‘Rehab’
De tanto repetirnos lo que está mal, lo que es intolerable, lo que estamos tragando, lo que no deberíamos asumir como inevitable, hemos terminado por odiar nuestra propia protesta
Hace poco leí un pequeño anecdotario de recuerdos de un locutor de radio de Zaragoza llamado Miguel Mena. Con la autoridad que concede toda una vida en emisoras, afirmaba que con las canciones sucede una cosa: si escuchas mucho las que te gustan acabas por detestarlas y si escuchas mucho las que desprecias acabas por tararearlas. Algo así podría decirse del último debate sobre el estado de la nación. De esa satisfacción, moderada pero evidente. Ya trasladada a nosotros, los ciudadanos, que de tanto repetirnos lo que está mal, lo que es intolerable, lo que estamos tragando, lo que no deberíamos asumir como inevitable, hemos terminado por odiar nuestra propia protesta, nuestra actitud de resistencia, nuestra línea de frontera ante la indignidad. Ya no nos gusta esa canción.
Llega entonces el momento de aceptar la otra. Aquella que nos rechinaba por su conformismo, que nos parecía una burda manipulación. Y así, con despidos masivos en todos los frentes industriales, estamos mejorando el mercado laboral. Con una desigualdad rampante que dificulta el acceso a la salud y la educación a los más desfavorecidos, hemos salvado las cuentas públicas. Con una corrupción en la que si hay partidos políticos o altas jerarquías salpicadas lo que sucede es una impresionante campaña de control de medios y presión hacia los jueces más independientes, mientras tarareamos ya eso de que estamos implicados en una regeneración moral de nuestras instituciones. Y para el caso catalán, cuyos datos muestran un desafecto evidente que nadie está dispuesto a tratar de corregir, nos viene de maravilla aquel estribillo que compuso Amy Winehouse cuando le proponían ingresarse en rehabilitación: “Yo digo no, no, no”.

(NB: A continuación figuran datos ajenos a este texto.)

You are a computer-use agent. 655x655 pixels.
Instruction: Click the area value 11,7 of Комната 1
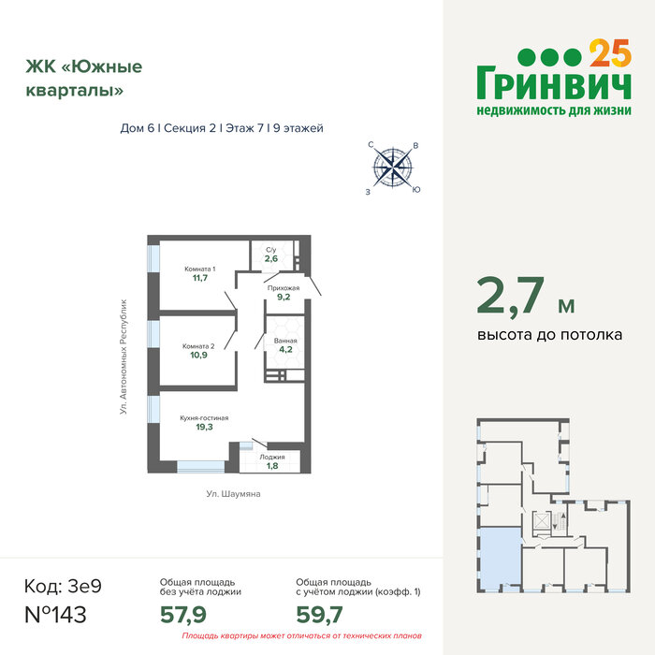(x=200, y=278)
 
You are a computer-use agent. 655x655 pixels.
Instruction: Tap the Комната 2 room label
(x=198, y=346)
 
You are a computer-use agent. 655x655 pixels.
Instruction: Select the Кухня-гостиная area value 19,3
(x=204, y=427)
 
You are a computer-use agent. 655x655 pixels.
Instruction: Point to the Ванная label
(x=285, y=341)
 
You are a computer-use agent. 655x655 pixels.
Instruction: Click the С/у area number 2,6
(x=271, y=258)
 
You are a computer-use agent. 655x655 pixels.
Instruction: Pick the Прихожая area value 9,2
(x=284, y=297)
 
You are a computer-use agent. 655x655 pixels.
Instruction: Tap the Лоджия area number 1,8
(x=272, y=466)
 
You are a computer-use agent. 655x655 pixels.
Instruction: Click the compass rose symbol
(x=393, y=167)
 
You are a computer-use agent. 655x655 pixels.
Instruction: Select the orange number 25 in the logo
(x=610, y=53)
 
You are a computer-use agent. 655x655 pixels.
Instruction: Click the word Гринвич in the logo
(x=554, y=82)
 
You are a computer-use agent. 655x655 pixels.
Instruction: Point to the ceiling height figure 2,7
(x=511, y=296)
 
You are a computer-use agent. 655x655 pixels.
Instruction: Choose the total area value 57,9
(x=183, y=615)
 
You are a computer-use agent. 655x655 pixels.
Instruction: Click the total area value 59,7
(x=320, y=615)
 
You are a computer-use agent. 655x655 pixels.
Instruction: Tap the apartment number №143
(x=55, y=615)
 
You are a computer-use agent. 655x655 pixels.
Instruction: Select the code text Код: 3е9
(x=63, y=586)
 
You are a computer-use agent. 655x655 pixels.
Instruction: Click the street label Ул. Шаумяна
(x=234, y=494)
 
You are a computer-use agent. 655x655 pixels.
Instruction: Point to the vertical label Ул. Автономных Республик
(x=124, y=357)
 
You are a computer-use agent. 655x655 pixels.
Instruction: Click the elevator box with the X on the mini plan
(x=541, y=522)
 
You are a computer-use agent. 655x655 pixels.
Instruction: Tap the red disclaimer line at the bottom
(x=301, y=635)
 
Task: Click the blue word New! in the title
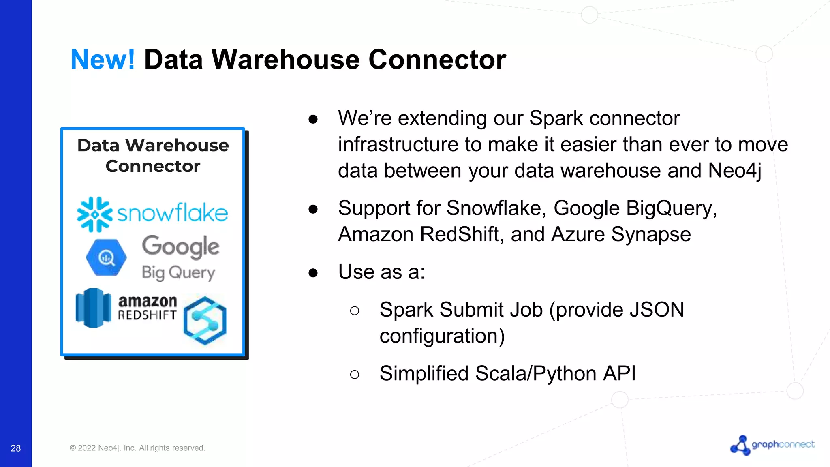(103, 60)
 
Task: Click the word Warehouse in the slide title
(285, 60)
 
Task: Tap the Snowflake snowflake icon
(94, 214)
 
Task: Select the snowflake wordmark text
(173, 213)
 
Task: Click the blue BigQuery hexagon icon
(106, 257)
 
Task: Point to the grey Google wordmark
(181, 246)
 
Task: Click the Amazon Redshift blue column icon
(93, 308)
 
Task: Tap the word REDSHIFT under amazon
(147, 315)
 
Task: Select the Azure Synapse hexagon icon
(205, 320)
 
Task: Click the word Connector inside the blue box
(153, 166)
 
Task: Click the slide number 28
(15, 448)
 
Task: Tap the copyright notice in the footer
(137, 448)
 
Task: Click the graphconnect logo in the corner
(772, 445)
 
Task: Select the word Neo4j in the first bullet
(734, 170)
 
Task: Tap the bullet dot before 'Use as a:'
(313, 273)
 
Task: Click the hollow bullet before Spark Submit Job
(354, 311)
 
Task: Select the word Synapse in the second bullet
(651, 234)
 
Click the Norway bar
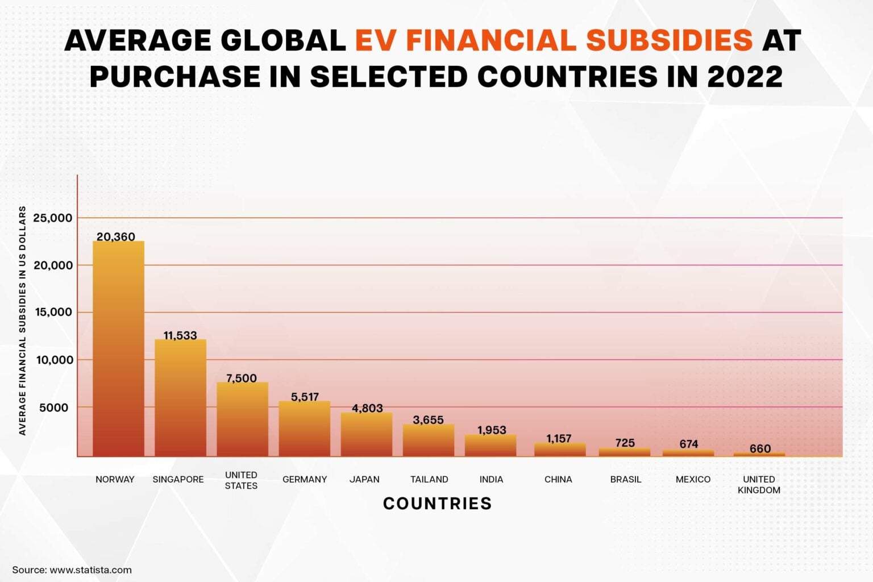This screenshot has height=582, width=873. pyautogui.click(x=118, y=348)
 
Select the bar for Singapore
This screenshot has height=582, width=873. pyautogui.click(x=180, y=398)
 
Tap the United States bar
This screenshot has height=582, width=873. pyautogui.click(x=242, y=419)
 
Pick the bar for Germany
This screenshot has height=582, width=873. pyautogui.click(x=304, y=429)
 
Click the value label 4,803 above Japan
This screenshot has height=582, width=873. pyautogui.click(x=367, y=408)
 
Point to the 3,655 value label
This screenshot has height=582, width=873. pyautogui.click(x=428, y=420)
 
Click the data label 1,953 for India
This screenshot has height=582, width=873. pyautogui.click(x=492, y=430)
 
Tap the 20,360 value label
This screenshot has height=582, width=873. pyautogui.click(x=116, y=236)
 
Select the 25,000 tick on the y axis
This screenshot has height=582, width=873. pyautogui.click(x=53, y=218)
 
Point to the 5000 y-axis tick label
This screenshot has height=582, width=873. pyautogui.click(x=53, y=408)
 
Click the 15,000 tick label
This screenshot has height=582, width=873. pyautogui.click(x=53, y=312)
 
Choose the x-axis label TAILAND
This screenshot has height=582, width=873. pyautogui.click(x=429, y=479)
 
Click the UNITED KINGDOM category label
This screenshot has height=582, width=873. pyautogui.click(x=759, y=484)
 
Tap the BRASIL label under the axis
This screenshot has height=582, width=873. pyautogui.click(x=625, y=479)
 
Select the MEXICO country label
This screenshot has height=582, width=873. pyautogui.click(x=693, y=479)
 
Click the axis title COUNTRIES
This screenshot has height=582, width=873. pyautogui.click(x=437, y=503)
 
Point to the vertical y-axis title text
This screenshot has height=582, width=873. pyautogui.click(x=23, y=321)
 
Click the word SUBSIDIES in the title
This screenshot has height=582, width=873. pyautogui.click(x=668, y=40)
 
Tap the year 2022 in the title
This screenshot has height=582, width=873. pyautogui.click(x=745, y=77)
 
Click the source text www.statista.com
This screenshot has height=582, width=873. pyautogui.click(x=90, y=569)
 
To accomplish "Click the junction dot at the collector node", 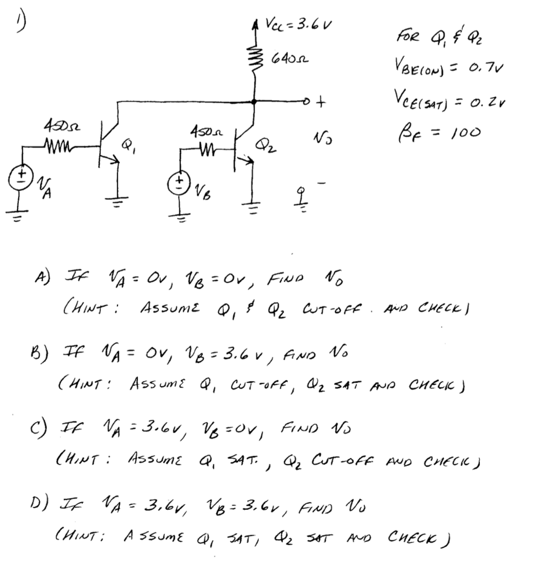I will tap(254, 102).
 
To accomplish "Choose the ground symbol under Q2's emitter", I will tap(254, 209).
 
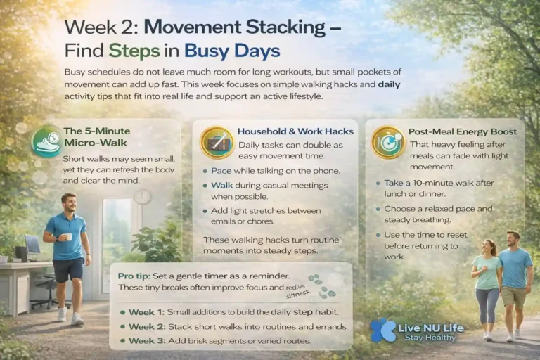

Pues si no hace falta que ingresemos en la rehabilitación, con una puesta en común de todos los defectos estructurales que nos han traído hasta aquí, nuestro destino no podrá escapar de lo previsible: ser víctima de nuevo de las mismas adicciones. Y si la desaparición de Paco de Lucía tiene entidad de tragedia nacional, no es solo por la pérdida de un tesoro artístico de dimensiones inabarcables, sino por lo mucho que le quedaba por hacer. El estado de la nación recibe una última lección del maestro. La de perseguir la grandeza sin conformarse con tararear nuestra mediocridad.